UK Physics, Engineering Team Uses AI to Study Galaxy Clusters

Image of galaxy clusters are the largest known gravitationally-bound structures in the universe.

Yuanyuan Su, an assistant professor in the University of Kentucky College of Arts and Sciences' Department of Physics and Astronomy, is finding new ways to analyze images of our universe.

“There are two milestones in the history of modern astronomy,” Su said. “The first was to put cameras on telescopes. Instead of sketching them, we can now take pictures of celestial objects. Astronomy thus develops from being subjective to objective. The second was to put telescopes in space, allowing us to look at the high energy (X-ray and gamma ray) part of the universe. We can understand the physics behind astronomical phenomena with their high energy properties. Astronomy becomes astrophysics.”

Su and her team are now helping to achieve another milestone in modern astronomy.

“AI-based techniques are being applied to fully utilize the large astronomy datasets from the ongoing and future multi-wavelength surveys,” she said.

Su studies the hot plasma spaces in between galaxies, called the intracluster medium, using space X-ray telescopes. She is collaborating with Nathan Jacobs, Yu Zhang and Gongbo Liang at the Department of Computer Science in the UK College of Engineering to find a way of using techniques from machine learning and computer vision — to analyze astronomy images.

This project stems from Su’s primary research, which is the study of galaxy clusters.

“Galaxies in our universe do not distribute uniformly in space,” Su said. “They tend to be clustered together. Clusters of galaxies are the largest and most massive gravitationally bound objects in the universe. The study of galaxy clusters has impacts on cosmology and many aspects of astrophysics.”

The team has used a deep neural network to extract information on the population and evolution of galaxy clusters from their X-ray images, which yield results superior to using conventional approaches.

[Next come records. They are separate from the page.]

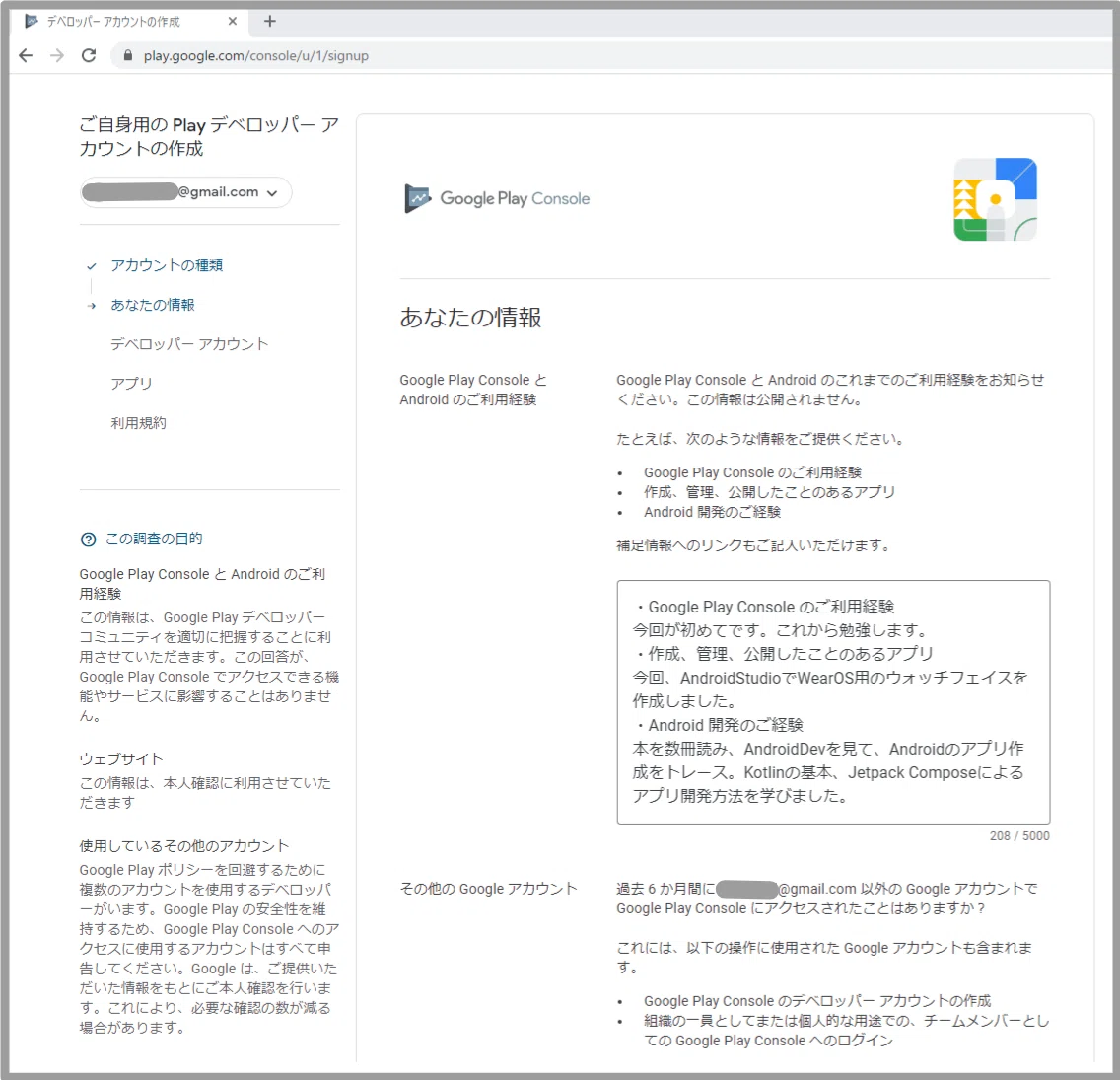Image resolution: width=1120 pixels, height=1080 pixels.
Task: Open a new tab with plus icon
Action: pyautogui.click(x=269, y=22)
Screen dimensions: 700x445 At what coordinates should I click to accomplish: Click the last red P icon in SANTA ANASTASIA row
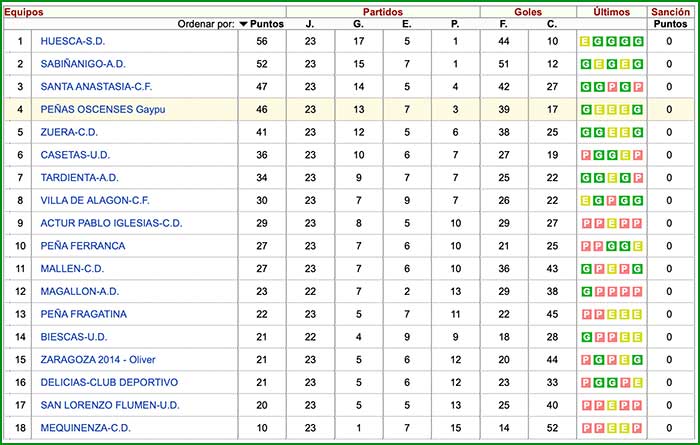pos(638,87)
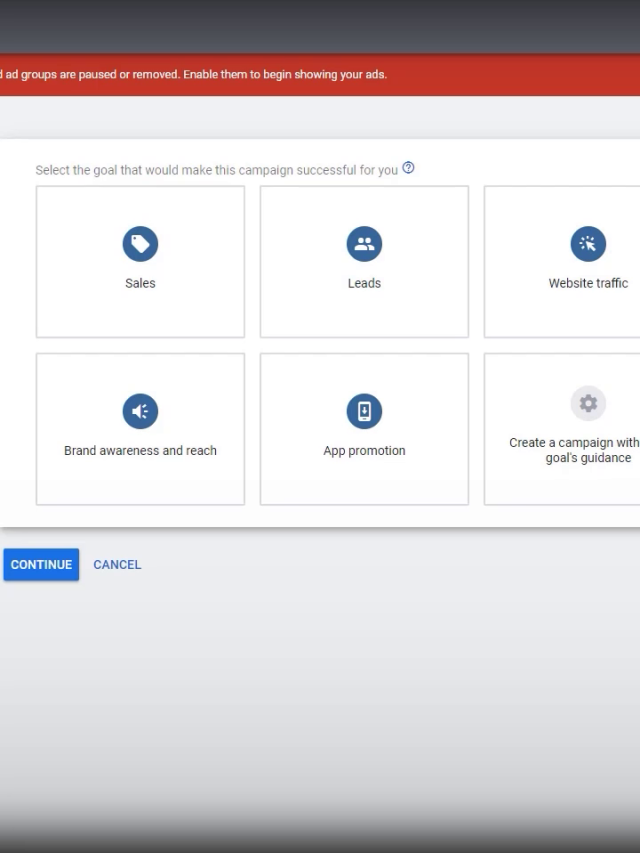The width and height of the screenshot is (640, 853).
Task: Click the Cancel link
Action: point(117,565)
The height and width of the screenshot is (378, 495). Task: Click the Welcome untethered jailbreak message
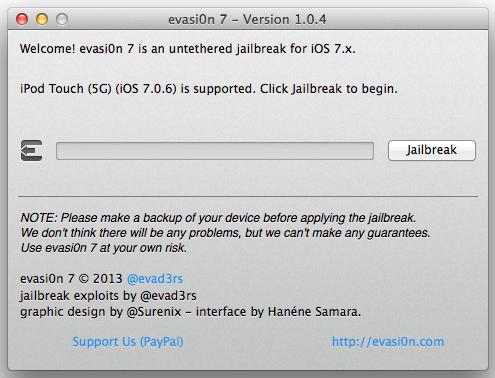[188, 49]
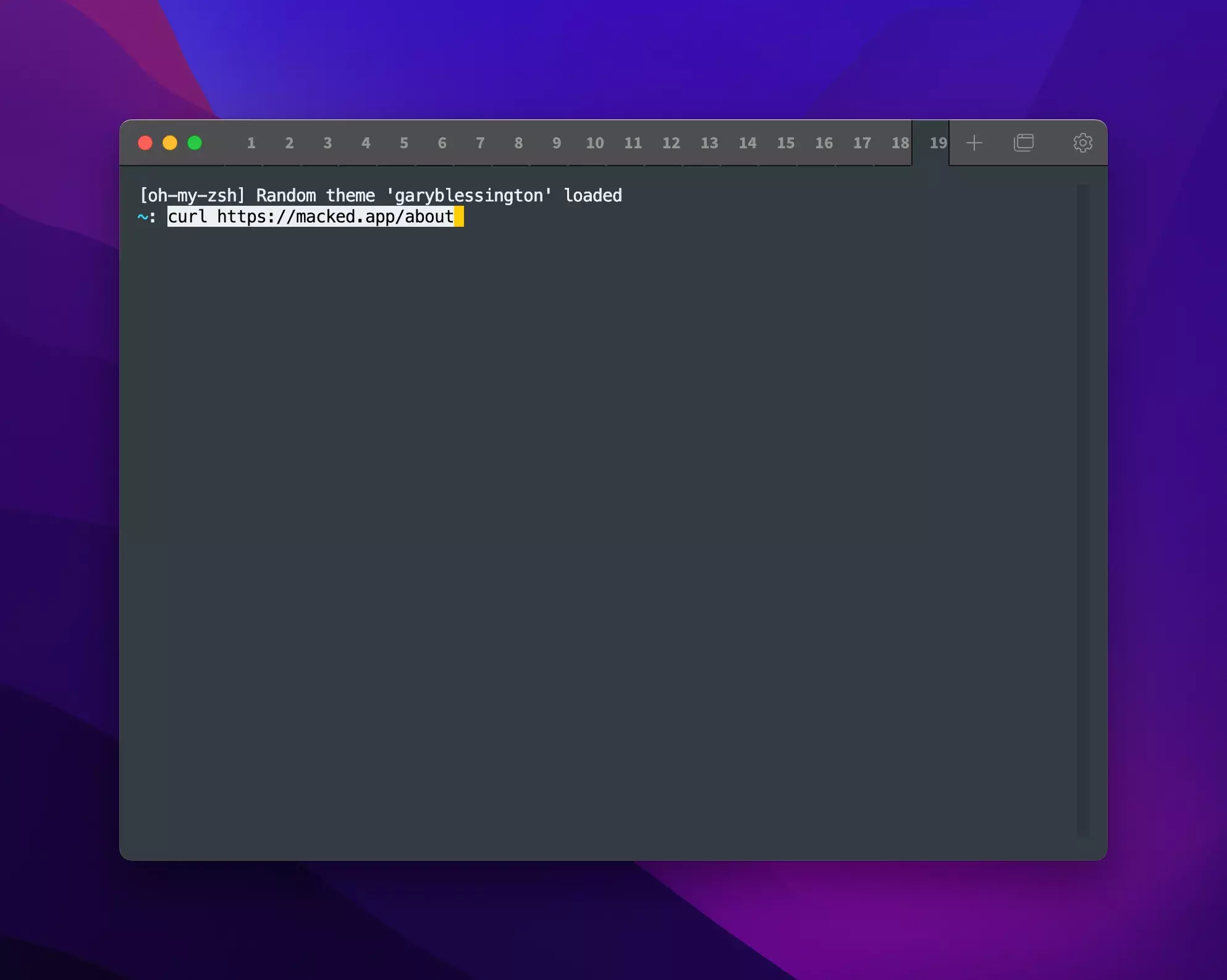Select the active tab 19
The image size is (1227, 980).
[937, 143]
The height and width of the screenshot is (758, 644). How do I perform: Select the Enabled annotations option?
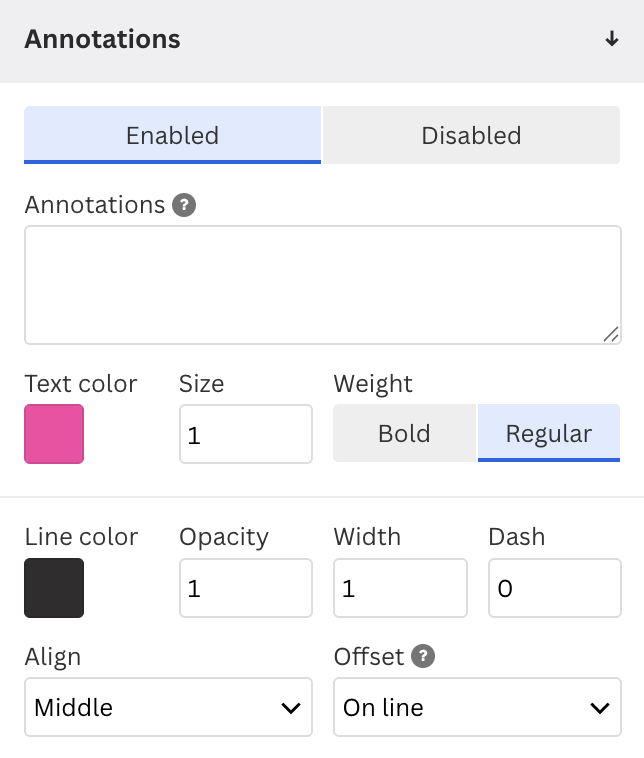[173, 135]
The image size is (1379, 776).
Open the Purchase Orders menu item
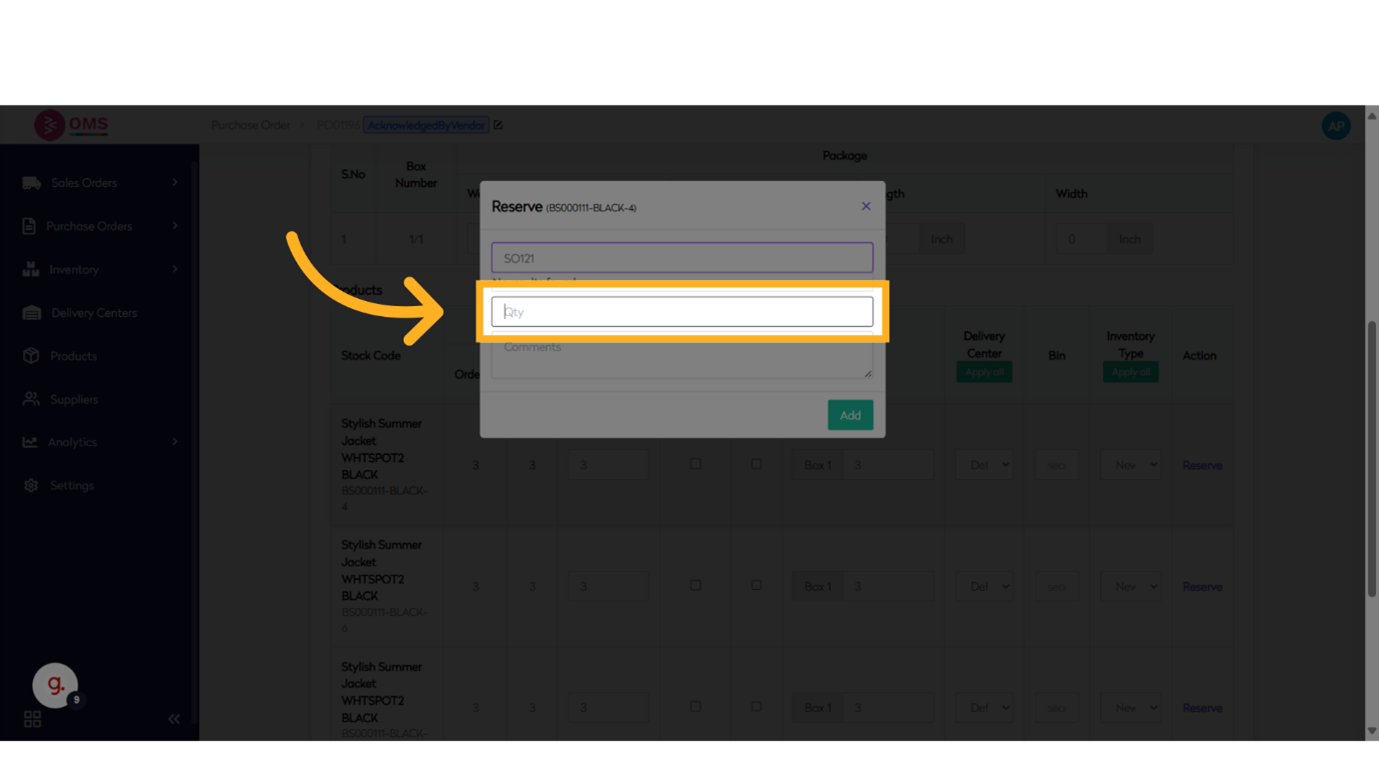89,226
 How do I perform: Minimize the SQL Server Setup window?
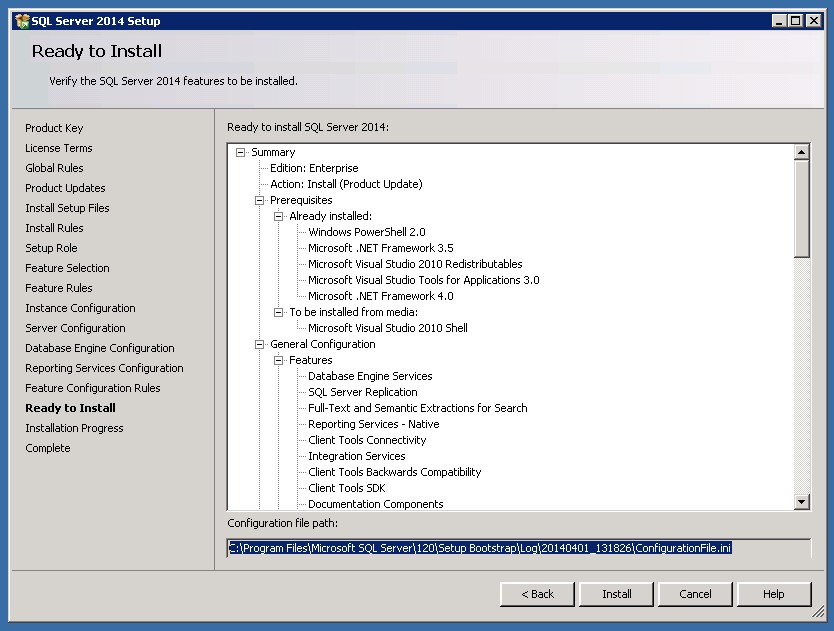780,21
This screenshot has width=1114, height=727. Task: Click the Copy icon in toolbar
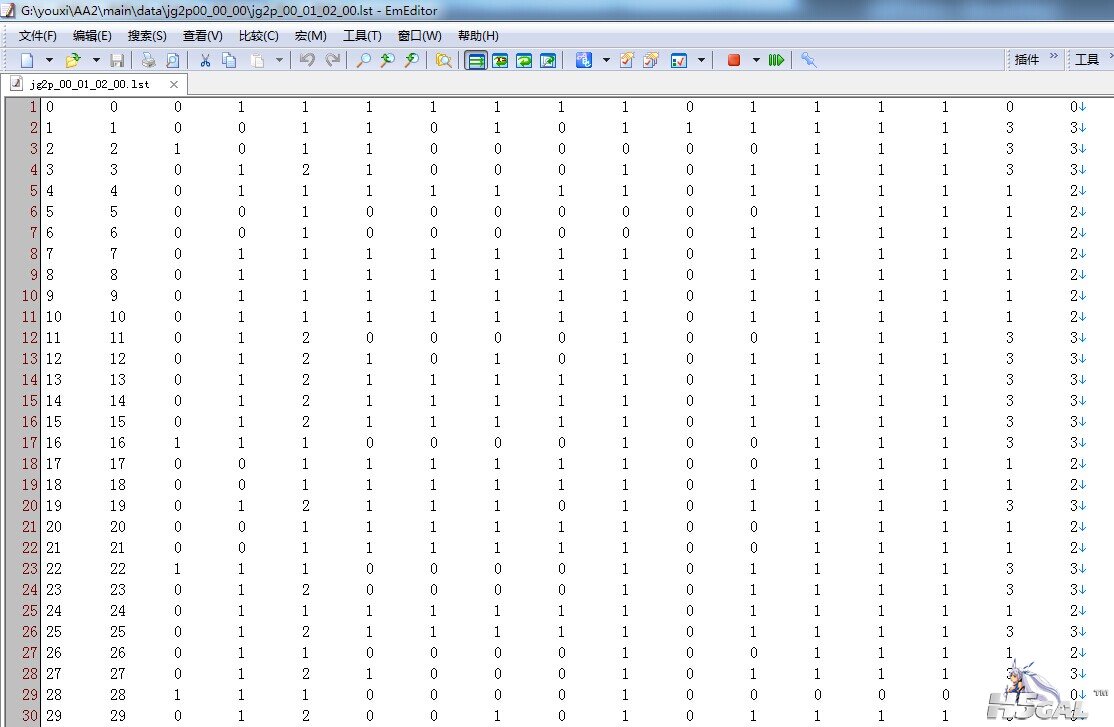click(229, 60)
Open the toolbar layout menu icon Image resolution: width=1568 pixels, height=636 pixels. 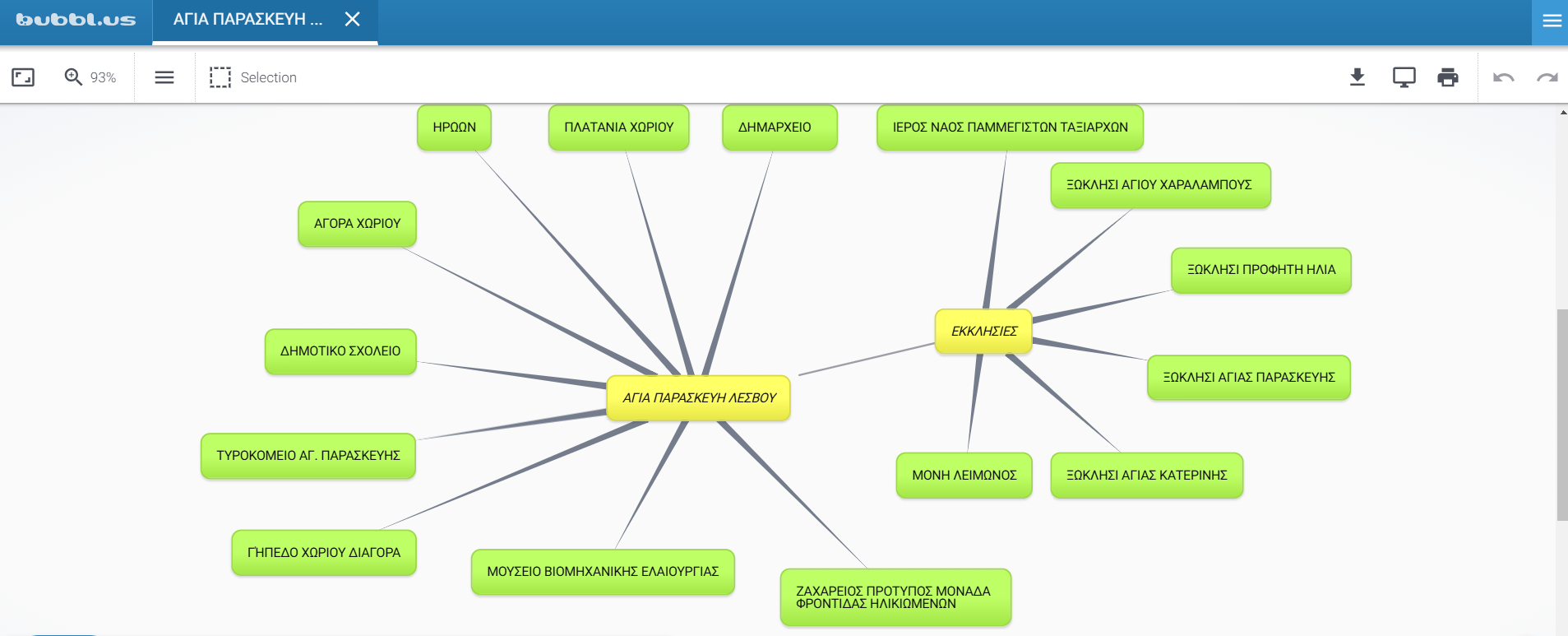[164, 77]
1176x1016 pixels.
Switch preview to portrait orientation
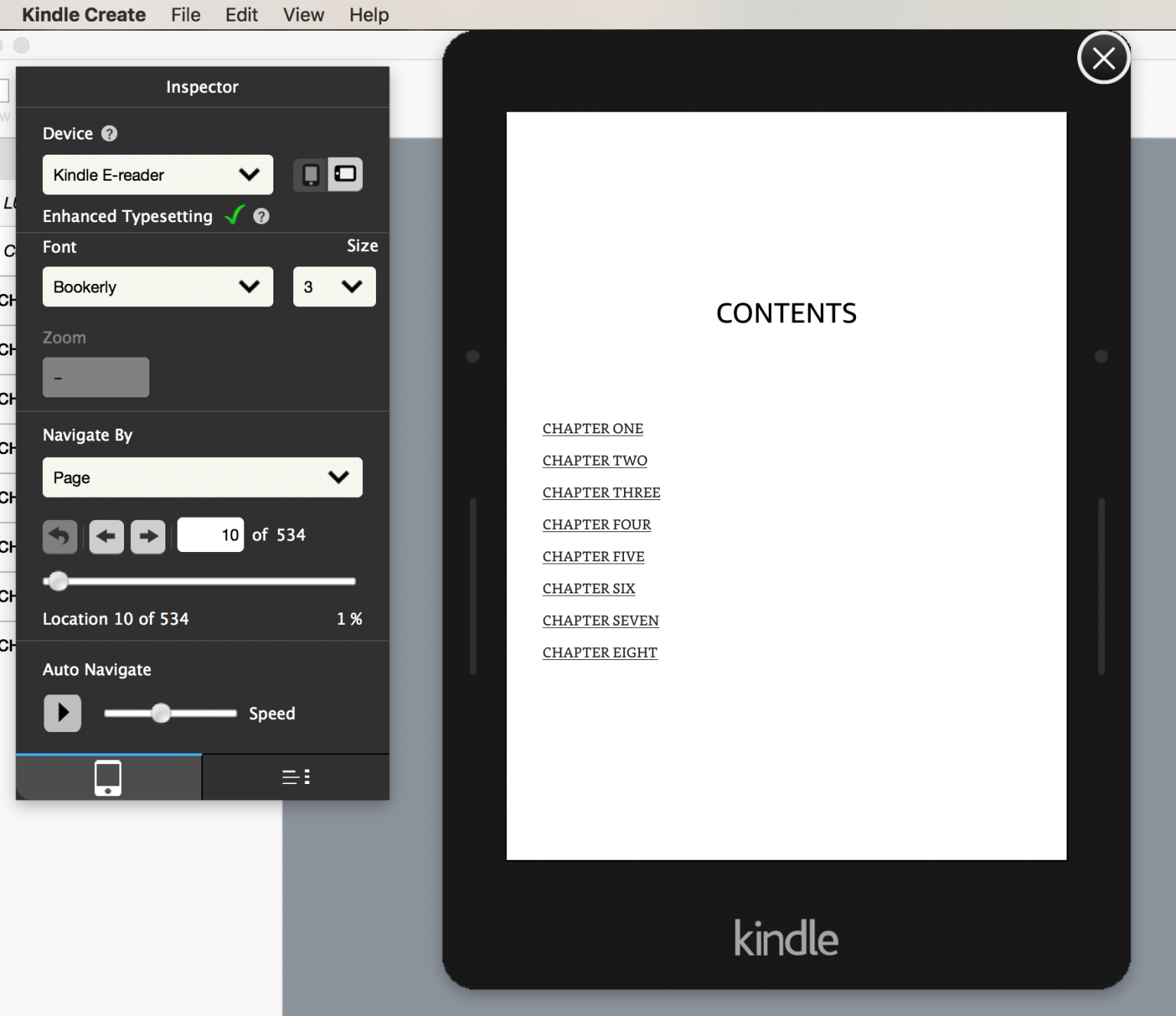pos(311,174)
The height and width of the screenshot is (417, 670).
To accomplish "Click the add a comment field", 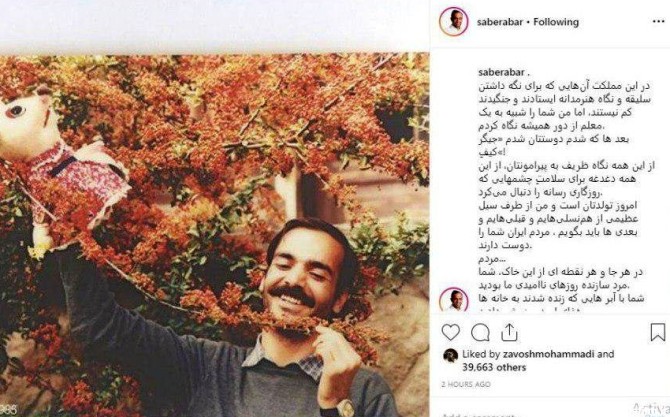I will pos(534,414).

The algorithm is run on high-performance computing clusters operated by the Center for Computational Sciences at UK.

“Such neural networks were originally developed for classifying consumer photographs based on their image content,” said Jacobs, who is an associate professor of computer science and director of the Multimodal Vision Research Laboratory. “I find it exciting to adapt these techniques to address practical problems and basic scientific questions.” 

“I am glad I can apply my knowledge about deep learning in the astrophysics domain,” said Liang, who is a doctoral candidate in the Department of Computer Science. “I really enjoy this project, and I become more and more interested in astronomy and cosmology.”

Their work was published this week by the Monthly Notices of the Royal Astronomical Society. 

Su came to UK last year, after serving as a postdoctoral fellow at the Harvard-Smithsonian Center for Astrophysics.

"My office (at Harvard) was next to ‘the great refractor,’ probably the first telescope that took photographs,” Su said. “Annie Jump Cannon, and many other women astronomers, used it to classify the stars."

Su became interested in astrophysics at a young age. However, her path to becoming an astrophysicist wasn’t always smooth.

“When I was in school, it wasn’t considered an ideal path for girls to study physics,” Su said. “I felt isolated and doubted my choice when I became the only female physics major in my class. But I was fortunate to get to know great women scientists in my career. I have been deeply influenced and encouraged by them.”  

Over the last two years, Su has become not only a professor, but a mother as well.

“I want to be a female role model for my students and my baby girl,” Su said. “I am so glad to be at UK. I am grateful for talented colleagues, hard-working students, and I found my collaborators.”